Another of the appellant's complaints is the granting to the appellee of an instruction permitting the jury *551 to award her more than nominal damages, and refusing the appellant's request for the following instruction: "The court instructs the jury that if you should find for the plaintiff, you cannot under the law return a verdict for more than nominal damages."
As hereinbefore appears the court below, on the evidence before it, should have limited the appellee's recovery, if any, to nominal damages for the reason that she failed to prove with reasonable certainty any actual damages. But another reason advanced by counsel for the appellant in support of this refused instruction may confront the court below on another trial and for that reason should not now go unnoticed.

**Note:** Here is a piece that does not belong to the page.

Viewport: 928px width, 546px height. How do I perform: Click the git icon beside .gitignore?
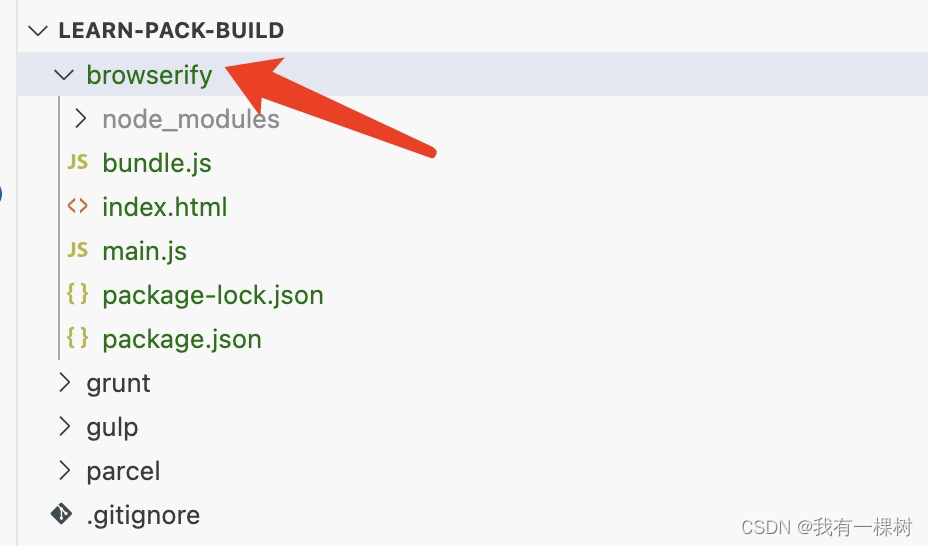[x=62, y=514]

It appears from the evidence that effluent was cast into this river by others acting independently of the appellant which it claims contributed to the pollution of the river and to the death of the fish. If this is true, the appellant is only responsible for its proportionate part of the damage inflicted. Masonite Corporation v. Burnham et al.,
It follows from the foregoing views that no error appears in the jury's verdict in so far as it charges the appellant with liability for the destruction of the appellee's fishery business, but that the court below erred in not limiting her recovery to nominal damages. For which reason the judgment should be reversed, but in so far only as it fixes the amount of the appellee's damages and the case will be remanded to the court below for a new trial on that issue only. Of course, if the appellee should enter a remittitur for all the damages awarded her other than such as are what this Court may say is nominal, the judgment will be affirmed; but if not, the judgment heretofore rendered reversing it will remain in effect but will be modified so as to not be final but on reversing the judgment of the court below and remanding the case to that court for a new trial, but only as to the amount of the damages to be awarded the appellant.
Suggestion of error sustained in part and overruled in part.
Alexander, Roberds, and McGehee, JJ., concur in this opinion.